Perempuan tua pemilik penginapan berdiri menyambut kedatangan kami. Setelah membayar semua tagihan, perempuan tua itu lantas mengembalikan KTP milik ku yang dia tahan.

"Cepat mandi dan kemas-kemas barang mas, keburu travelnya datang," ucap Erer.

Setelah kami mandi dan berkemas kami duduk di luar penginapan untuk menunggu mobil travel datang. Sekitar 20 menit kemudian mobil travel datang. Setelah berpamitan dengan pemilik penginapan, kami langsung naik ke dalam mobil travel. Kebetulan kami memilih tempat duduk depan samping sopir.

Dari balik kaca mobil aku melihat perempuan tua pemilik penginapan itu menutup pagar kemudian berdiri di depan pintu penginapan. Mataku masih tertuju ke perempuan tua itu ketika mobil travel berangkat. Diapun menatapku sambil tersenyum dengan aneh, seolah-olah dia tahu mengenai apa yang kami alami di dalam hutan.

Karena itu aku masih menoleh ke belakang sambil tetap memperhatikan perempuan tua itu. Dia melepaskan ikatan rambutnya hingga terurai panjang persis seperti tengah malam itu saat kami pertama kali datang di penginapan.

Baca juga:
Terjebak di Savana Bekol

Setelah itu mobil travel menembus jalan raya jalur utama yang menghubungkan Kota Banyuwangi dan Surabaya.

"Berapa hari mas di Baluran," tanya sopir travel kepada kami.

"Dua hari mas," jawab Erer yang duduk diantara saya dan sopir.

"Gimana asyik gak Baluran, dapat pengalaman seru gak," lanjut sopir travel.

"Lumayan seru lah mas," kata Erer yang terlihat setengah hati menjawabnya.

"Ketemu bangkai hidup gak," tanya sopir itu yang tiba-tiba mengejutkan kami.

"Maksudnya," tanya Erer penasaran.

Sopir itu lantas bercerita jika dahulu kala di Baluran hanya ada tiga ekor kerbau.

"Dua jantan satu betina. Karena saling berebut maka dua jantan ini berkelahi hingga keduanya mati," ucap sopir.

Karena sedih, si betina lantas berdoa meminta yang kuasa agar salah satu si jantan dihidupkan untuk menemani hidupnya.

"Akhirnya salah satu kerbau jantan itu kembali dihidupkan untuk menemani kerbau betina," ujar sopir.
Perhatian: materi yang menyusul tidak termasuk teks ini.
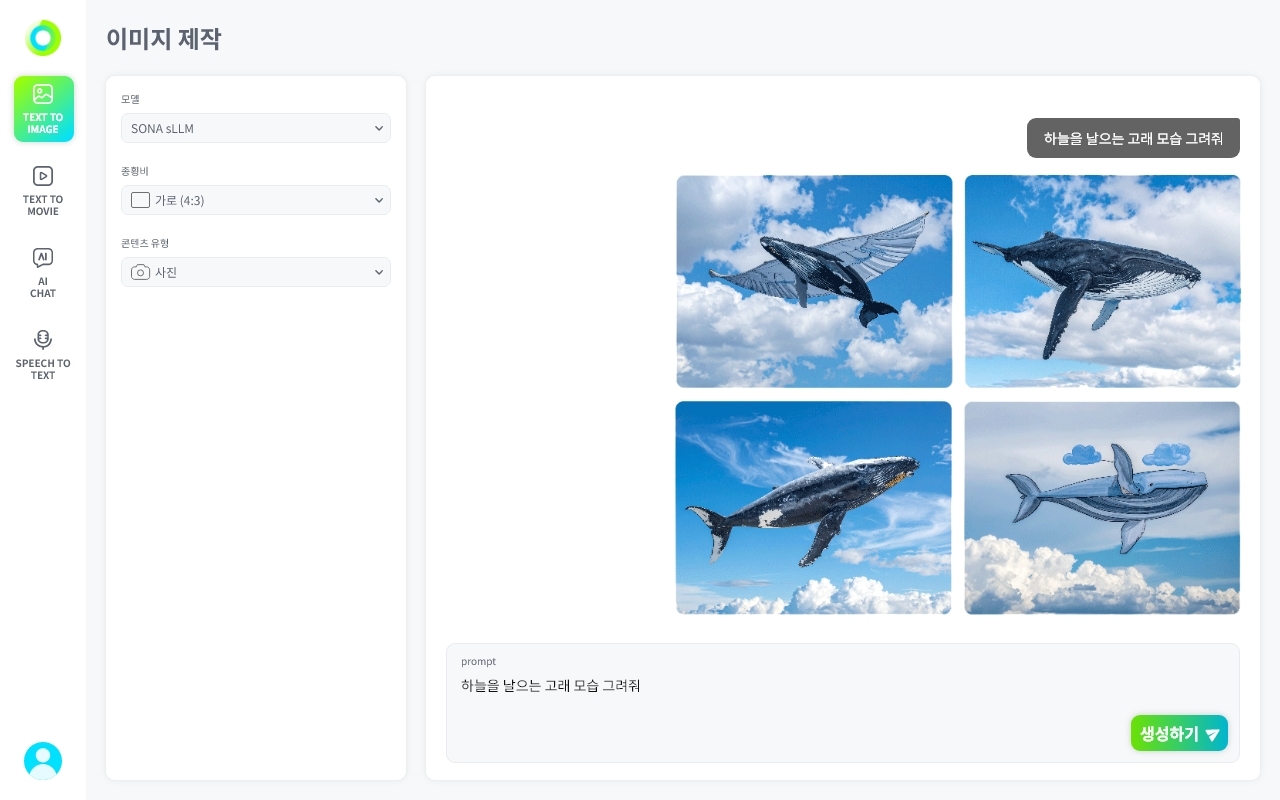Open the bottom-left whale image
This screenshot has width=1280, height=800.
[x=814, y=508]
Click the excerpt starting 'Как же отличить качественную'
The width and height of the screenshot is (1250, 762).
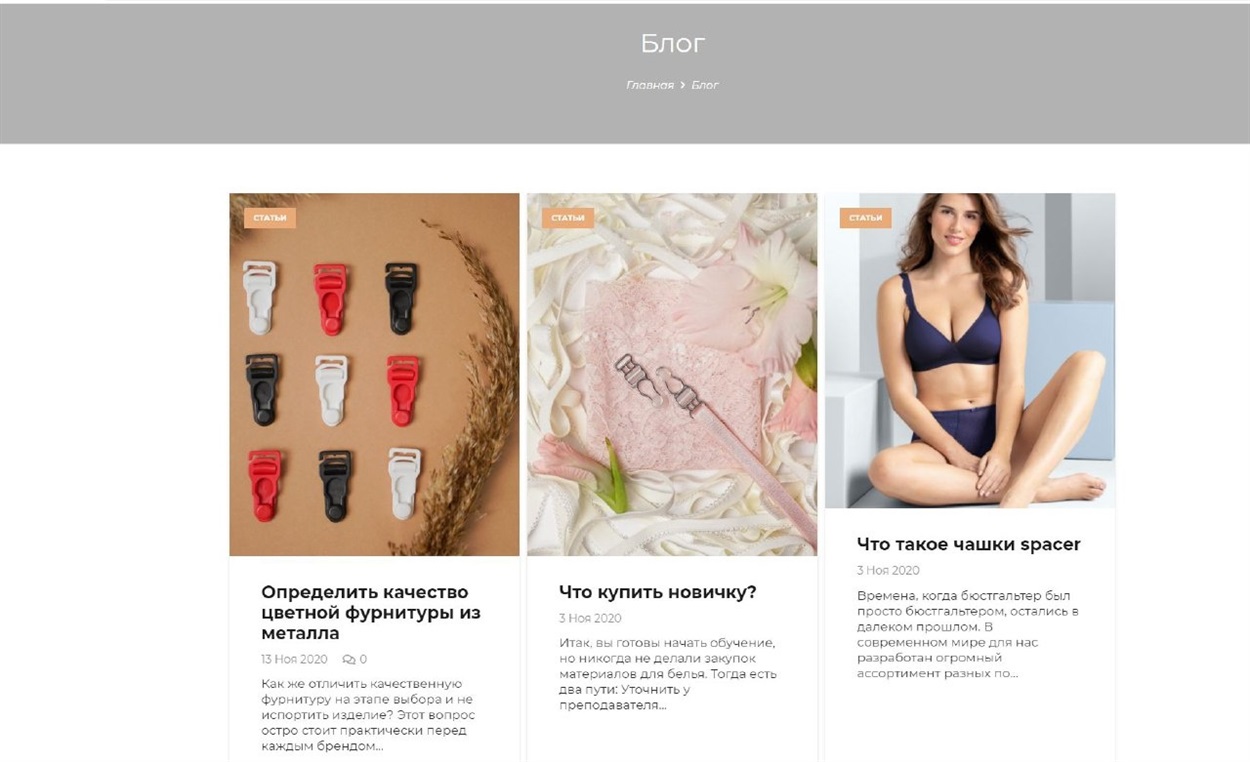tap(368, 715)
Sopir itu melanjutkan ceritanya, jika terkadang bau bangkai itu muncul di saat tertentu.

"Kata orang-orang sih begitu, tapi ya gak tau juga lah wong saya tidak mengalaminya sendiri," sambung sopir.

Sopir itu juga mengungkapkan jika di dalam kawasan Baluran terdapat makam keramat Mbah Cungking. Yakni orang sakti yang mengembala kerbau di Hutan Baluran. Untuk bertahan di hutan Baluran, Mbah Cungking pernah beradu sakti dengan Ratu Balawan, pimpinan makhluk halus di Baluran.

"Biasanya setiap tanggal 15 suro makam Mbah Cungkring banyak dikunjungi warga," imbuh sopir.

Mendengar cerita itu aku hanya terdiam sambil teringat kejadian-kejadian ganjil yang kami alami selama di Baluran. Sambil melihat jalanan yang berkelok-kelok aku menikmati perjalanan malam hingga akupun tertidur.